- **Input for this task**
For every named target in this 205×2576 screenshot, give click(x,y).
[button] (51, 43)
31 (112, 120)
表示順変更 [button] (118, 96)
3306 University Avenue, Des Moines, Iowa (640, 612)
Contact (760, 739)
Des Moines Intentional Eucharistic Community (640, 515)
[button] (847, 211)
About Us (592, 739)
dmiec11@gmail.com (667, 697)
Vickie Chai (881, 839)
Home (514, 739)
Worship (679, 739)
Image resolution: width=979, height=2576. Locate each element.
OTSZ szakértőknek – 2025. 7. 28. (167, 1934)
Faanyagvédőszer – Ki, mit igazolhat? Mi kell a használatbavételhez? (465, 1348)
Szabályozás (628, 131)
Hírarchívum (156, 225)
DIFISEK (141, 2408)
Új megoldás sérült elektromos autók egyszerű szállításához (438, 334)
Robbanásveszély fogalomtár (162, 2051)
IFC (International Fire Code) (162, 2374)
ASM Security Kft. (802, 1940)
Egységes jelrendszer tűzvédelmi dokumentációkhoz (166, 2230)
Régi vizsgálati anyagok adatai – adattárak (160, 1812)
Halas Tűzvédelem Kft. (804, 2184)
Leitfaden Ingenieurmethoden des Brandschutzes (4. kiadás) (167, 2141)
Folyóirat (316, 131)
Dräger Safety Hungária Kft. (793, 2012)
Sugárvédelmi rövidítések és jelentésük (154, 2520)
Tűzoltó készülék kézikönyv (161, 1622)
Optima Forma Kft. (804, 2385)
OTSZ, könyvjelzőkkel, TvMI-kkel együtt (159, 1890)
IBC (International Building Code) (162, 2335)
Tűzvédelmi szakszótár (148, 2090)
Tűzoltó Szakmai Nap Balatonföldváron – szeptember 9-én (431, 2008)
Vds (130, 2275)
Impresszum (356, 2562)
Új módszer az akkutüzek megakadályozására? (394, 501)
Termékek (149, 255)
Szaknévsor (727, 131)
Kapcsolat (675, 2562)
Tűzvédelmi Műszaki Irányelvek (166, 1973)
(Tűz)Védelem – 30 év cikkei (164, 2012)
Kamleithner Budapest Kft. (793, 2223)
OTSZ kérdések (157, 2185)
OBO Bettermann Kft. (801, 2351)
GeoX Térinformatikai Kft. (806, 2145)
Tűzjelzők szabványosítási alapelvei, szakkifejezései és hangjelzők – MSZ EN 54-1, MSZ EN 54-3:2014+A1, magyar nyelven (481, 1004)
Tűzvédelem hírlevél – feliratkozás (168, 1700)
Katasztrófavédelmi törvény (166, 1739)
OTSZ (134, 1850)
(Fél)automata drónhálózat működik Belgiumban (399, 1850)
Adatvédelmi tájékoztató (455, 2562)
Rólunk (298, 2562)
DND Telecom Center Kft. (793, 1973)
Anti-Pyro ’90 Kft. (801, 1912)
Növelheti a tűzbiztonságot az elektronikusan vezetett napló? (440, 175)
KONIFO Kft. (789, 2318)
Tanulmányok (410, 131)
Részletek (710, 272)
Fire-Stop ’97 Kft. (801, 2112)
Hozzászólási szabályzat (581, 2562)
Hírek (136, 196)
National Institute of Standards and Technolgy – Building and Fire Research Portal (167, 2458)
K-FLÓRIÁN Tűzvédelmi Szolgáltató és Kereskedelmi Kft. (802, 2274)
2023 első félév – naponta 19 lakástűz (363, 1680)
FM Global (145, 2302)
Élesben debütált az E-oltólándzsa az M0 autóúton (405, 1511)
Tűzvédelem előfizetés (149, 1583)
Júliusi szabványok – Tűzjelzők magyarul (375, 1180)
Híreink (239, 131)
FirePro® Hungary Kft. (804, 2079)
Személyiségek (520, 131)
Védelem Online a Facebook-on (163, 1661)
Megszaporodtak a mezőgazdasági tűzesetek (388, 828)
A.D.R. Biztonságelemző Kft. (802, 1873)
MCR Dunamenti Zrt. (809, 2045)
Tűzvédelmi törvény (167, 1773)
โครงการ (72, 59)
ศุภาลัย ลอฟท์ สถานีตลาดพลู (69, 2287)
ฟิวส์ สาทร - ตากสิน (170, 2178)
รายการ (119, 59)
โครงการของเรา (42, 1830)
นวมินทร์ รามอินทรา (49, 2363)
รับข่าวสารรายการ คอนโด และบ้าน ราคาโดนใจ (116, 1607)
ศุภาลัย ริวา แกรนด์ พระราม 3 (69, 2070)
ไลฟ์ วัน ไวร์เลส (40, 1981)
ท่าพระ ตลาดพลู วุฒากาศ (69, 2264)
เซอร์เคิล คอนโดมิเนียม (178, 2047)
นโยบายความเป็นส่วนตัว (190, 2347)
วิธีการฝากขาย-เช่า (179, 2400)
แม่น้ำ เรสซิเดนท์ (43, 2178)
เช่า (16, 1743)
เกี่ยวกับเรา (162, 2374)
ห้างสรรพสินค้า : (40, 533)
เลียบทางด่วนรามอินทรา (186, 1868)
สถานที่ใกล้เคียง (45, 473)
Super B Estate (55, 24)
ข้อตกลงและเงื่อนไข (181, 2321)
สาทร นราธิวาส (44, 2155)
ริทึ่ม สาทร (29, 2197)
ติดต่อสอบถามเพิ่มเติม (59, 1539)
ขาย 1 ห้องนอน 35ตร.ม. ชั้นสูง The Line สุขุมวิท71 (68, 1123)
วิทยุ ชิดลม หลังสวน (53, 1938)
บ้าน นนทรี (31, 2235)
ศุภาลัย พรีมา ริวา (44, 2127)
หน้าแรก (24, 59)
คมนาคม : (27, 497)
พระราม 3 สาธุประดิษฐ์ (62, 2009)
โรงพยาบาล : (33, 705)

- **Assigned task**
An exact copy of the lines above, from the one containing "DND Telecom Center Kft. (793, 1973)" down to the one containing "Fire-Stop ’97 Kft. (801, 2112)" and including both, is the whole answer; retype it and nothing else.

- **Solution below**
DND Telecom Center Kft. (793, 1973)
Anti-Pyro ’90 Kft. (801, 1912)
Növelheti a tűzbiztonságot az elektronikusan vezetett napló? (440, 175)
KONIFO Kft. (789, 2318)
Tanulmányok (410, 131)
Részletek (710, 272)
Fire-Stop ’97 Kft. (801, 2112)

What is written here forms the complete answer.